##### Data extracts #####

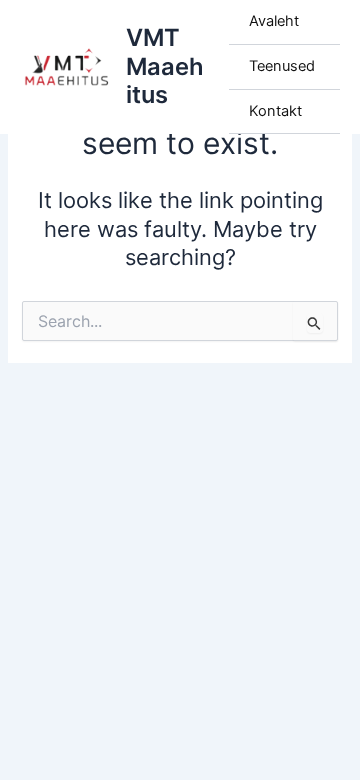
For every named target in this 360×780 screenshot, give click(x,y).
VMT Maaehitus (165, 66)
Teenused (282, 66)
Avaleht (274, 21)
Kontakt (275, 111)
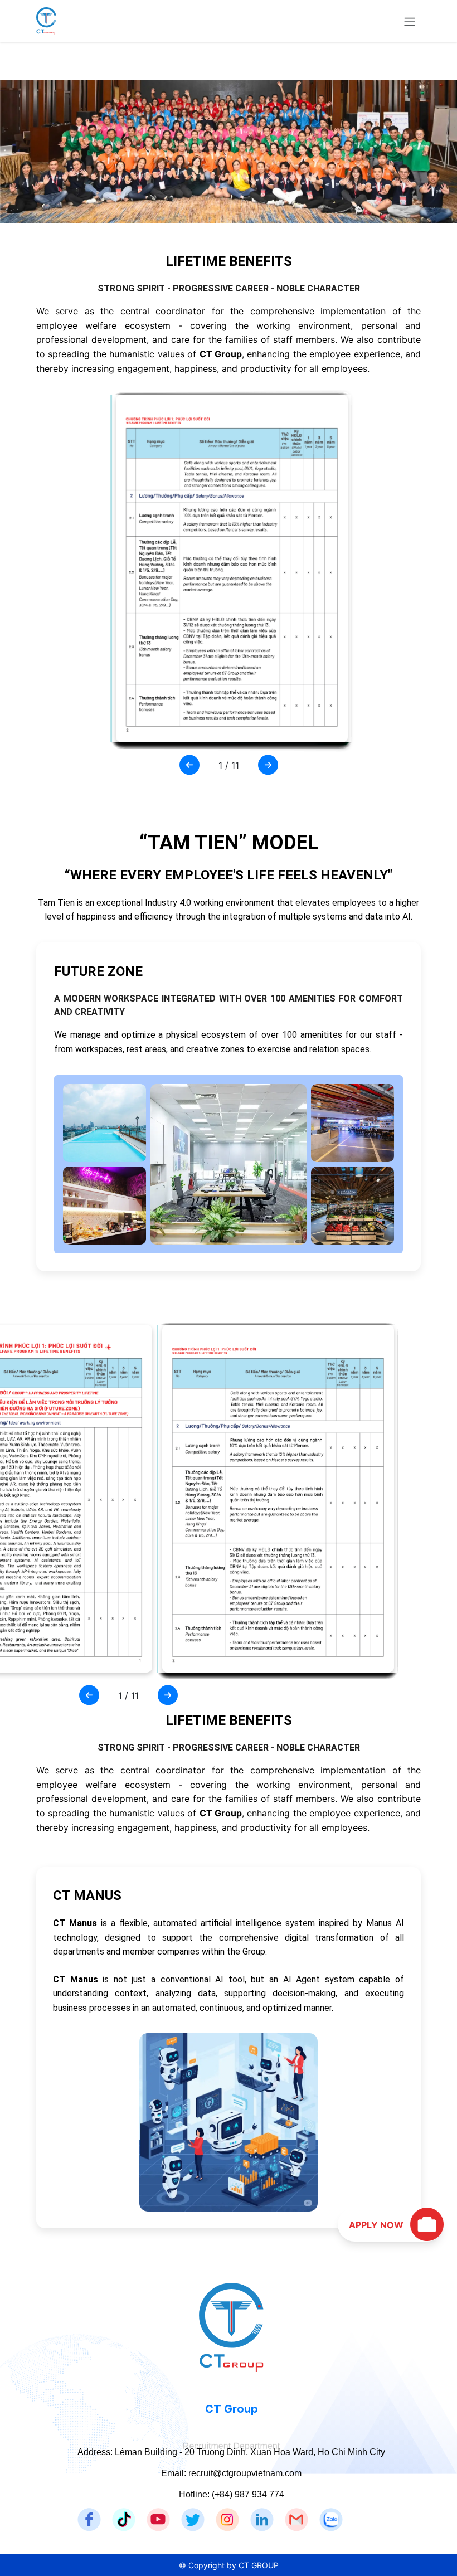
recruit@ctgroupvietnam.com (245, 2473)
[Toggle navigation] (409, 21)
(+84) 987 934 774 (248, 2494)
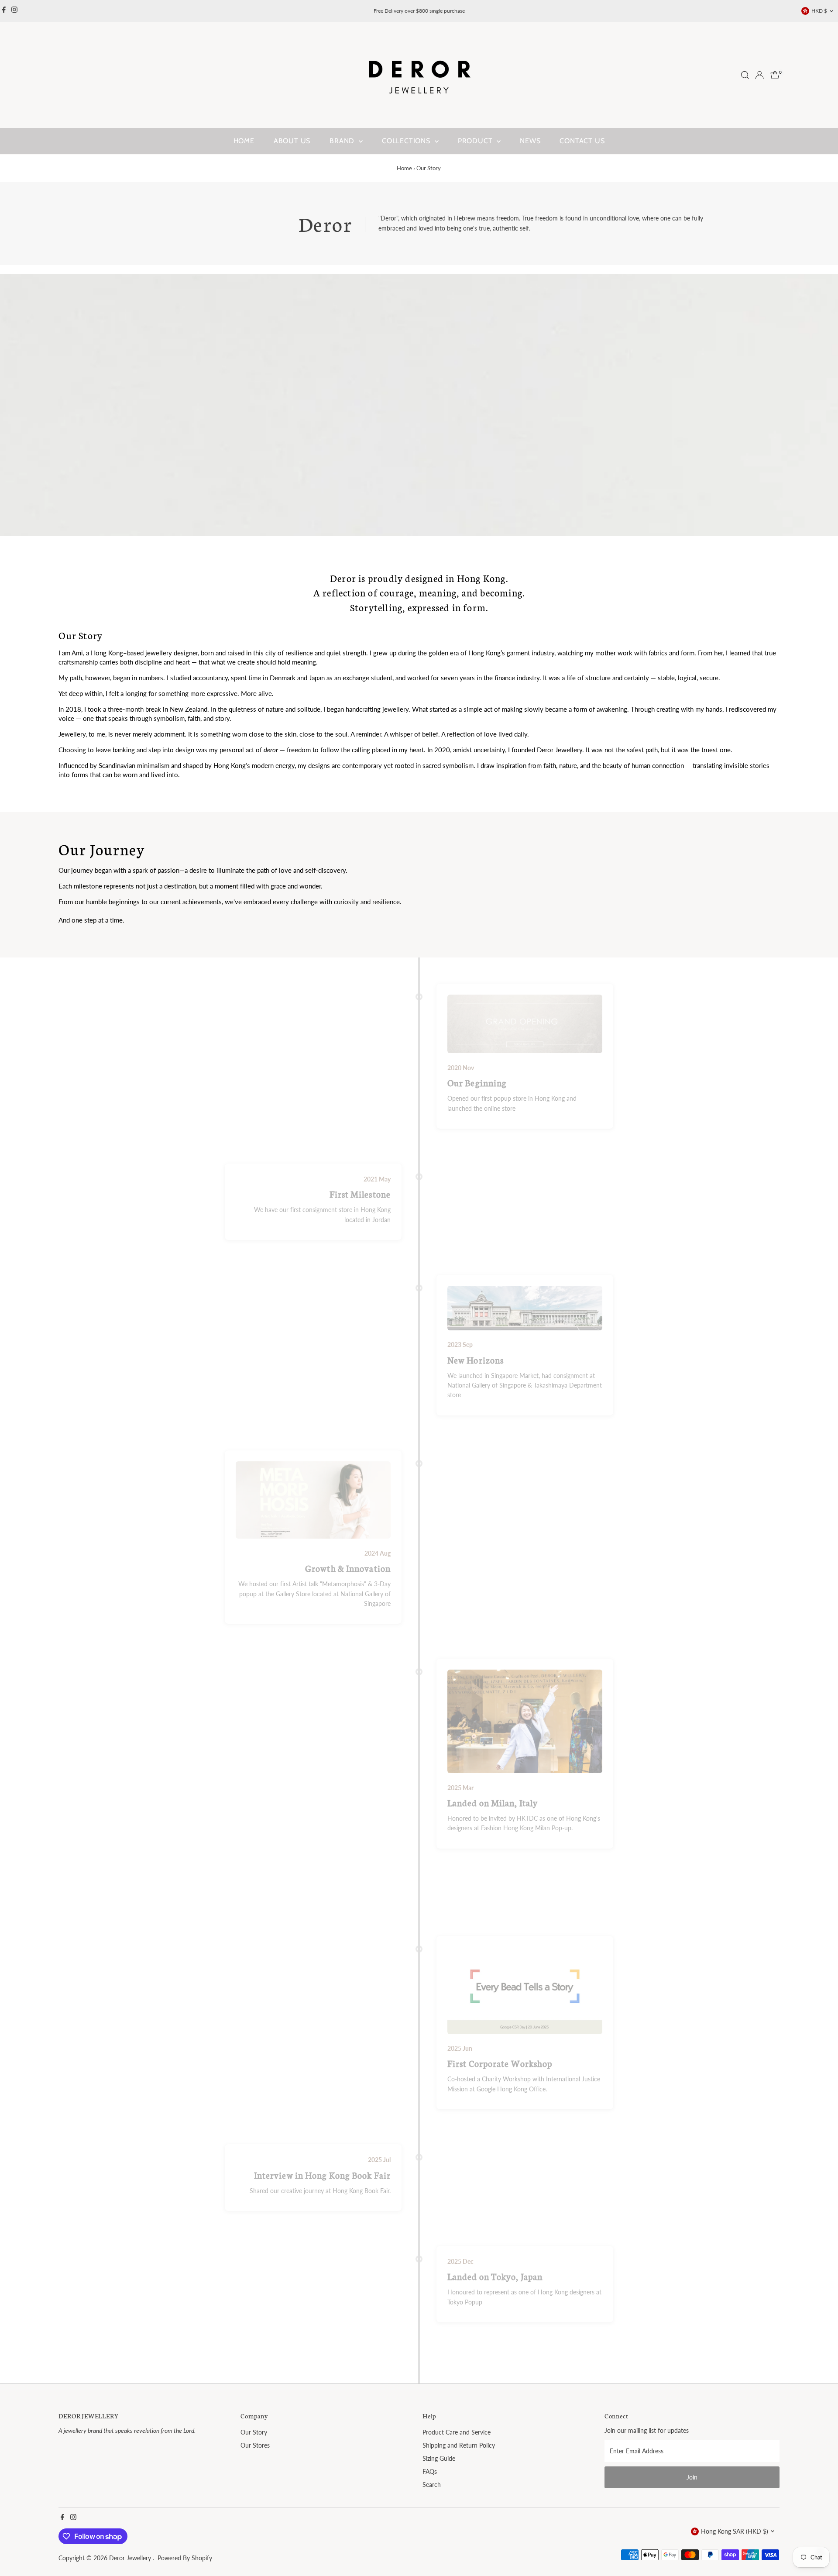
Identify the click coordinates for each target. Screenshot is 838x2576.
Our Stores (255, 2445)
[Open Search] (745, 75)
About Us (292, 141)
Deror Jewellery (131, 2558)
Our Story (253, 2432)
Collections (407, 141)
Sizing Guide (438, 2458)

#####

-- Required action --
Wherever the string "target" occurs in the listing, return the line it sits on.

-- Result --
For every named target in this 360×780 screenshot, give click(x,y).
Identify the click coordinates for each target. Screenshot is 838x2576.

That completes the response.